Was Meg Houston Maker, author of Maker’s Table and former executive editor of Palate Press. Meg joined Bonny Doon last September as Director of  Direct to Consumer (DTC) sales. Wasting no time, she applied her Ivy League brilliance to  examine Bonny Doon’s historical direct sales performance, review emerging trends in  DTC, and take their  consumer program down a new path.

Wine Clubs – Friend or Foe

One of my most popular articles in 2010 was “ Wine Clubs – A Review of Different Types and Benefits “ focusing on the benefit of Wine Clubs for the

Meg Houston Maker

Meg Houston Maker

consumer.
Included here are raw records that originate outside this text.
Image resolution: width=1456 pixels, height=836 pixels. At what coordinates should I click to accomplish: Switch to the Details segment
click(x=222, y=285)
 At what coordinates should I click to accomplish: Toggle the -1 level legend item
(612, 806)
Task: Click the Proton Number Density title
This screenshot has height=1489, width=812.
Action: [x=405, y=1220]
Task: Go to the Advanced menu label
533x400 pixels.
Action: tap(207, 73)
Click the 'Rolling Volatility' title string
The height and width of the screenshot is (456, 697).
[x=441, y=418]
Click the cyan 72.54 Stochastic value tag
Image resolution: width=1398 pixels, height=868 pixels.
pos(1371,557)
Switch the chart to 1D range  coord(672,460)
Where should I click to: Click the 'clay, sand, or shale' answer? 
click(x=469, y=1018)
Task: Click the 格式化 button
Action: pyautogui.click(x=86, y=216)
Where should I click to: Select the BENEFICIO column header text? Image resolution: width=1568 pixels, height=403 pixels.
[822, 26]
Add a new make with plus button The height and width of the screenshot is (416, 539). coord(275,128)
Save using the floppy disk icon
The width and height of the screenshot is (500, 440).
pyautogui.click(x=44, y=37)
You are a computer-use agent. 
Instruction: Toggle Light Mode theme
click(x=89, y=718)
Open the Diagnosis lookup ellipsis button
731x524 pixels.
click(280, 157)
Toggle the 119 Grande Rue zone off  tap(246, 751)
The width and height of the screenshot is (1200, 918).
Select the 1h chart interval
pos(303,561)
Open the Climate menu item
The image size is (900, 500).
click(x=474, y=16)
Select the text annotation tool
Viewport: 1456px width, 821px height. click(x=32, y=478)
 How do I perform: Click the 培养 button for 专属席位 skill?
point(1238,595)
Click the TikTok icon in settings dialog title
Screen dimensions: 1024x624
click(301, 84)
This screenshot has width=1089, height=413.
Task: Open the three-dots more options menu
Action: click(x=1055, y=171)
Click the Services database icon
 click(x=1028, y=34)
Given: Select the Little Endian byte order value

For wineries, a wine club can represent a significant opportunity  in normalizing cash flow and  revenues; it helps to wake up each quarter knowing  ‘X’ percentage of sales are in the bag. (In my ‘other industry’ we call this backlog.) Wine clubs can also represent a high human touch and labor factor, but since they are sold DTC, carry a higher profit margin than distribution sales, so most wineries view Wine Club sales, and members, as very valuable.

Bonny Doon’s Challenge

Bonny Doon has a large, loyal wine club of over 3,000 members. The company has been managing multiple wine club categories at high labor cost and fulfillment complexity. Each shipment  requires considerable consumer interaction to update shipping addresses, credit card numbers, expiration dates, and member shipment customizations.

Additionally, about forty-five percent of members received 2 bottles of wine 6 times per year, and paid $14.25 per shipment for UPS charges. This meant that customers were paying about $86 per year to have a case of wine shipped to them—even though Bonny Doon was subsidizing part of these shipping costs.  (Shipping costs vary widely by state.)

Meg’s goal was to move more wine in the direct channel. To do so, part of the strategy was to encourage members to take more wine per shipment, fewer times per year. Through number crunching and detailed analysis, it became clear that simply sending more bottles per wine club shipment four times per year rather than six would lower the total shipping costs to club members while also reducing the effort needed to process the shipments.  It would also be greener: this change alone meant 31% fewer shipments per year, a substantial carbon savings.

One possible consumer objection to larger shipments, especially in tight times, is  that smaller shipments allow the consumer’s cash payout to be more spread out.  Could the perceived negative of larger shipments be  addressed by capitalizing on people’s general abhorrence of shipping costs?  When Bonny Doon has run ‘shipping included’ offers for orders over a certain dollar threshold—$99 or $129, for example—they see a significant jump in large orders.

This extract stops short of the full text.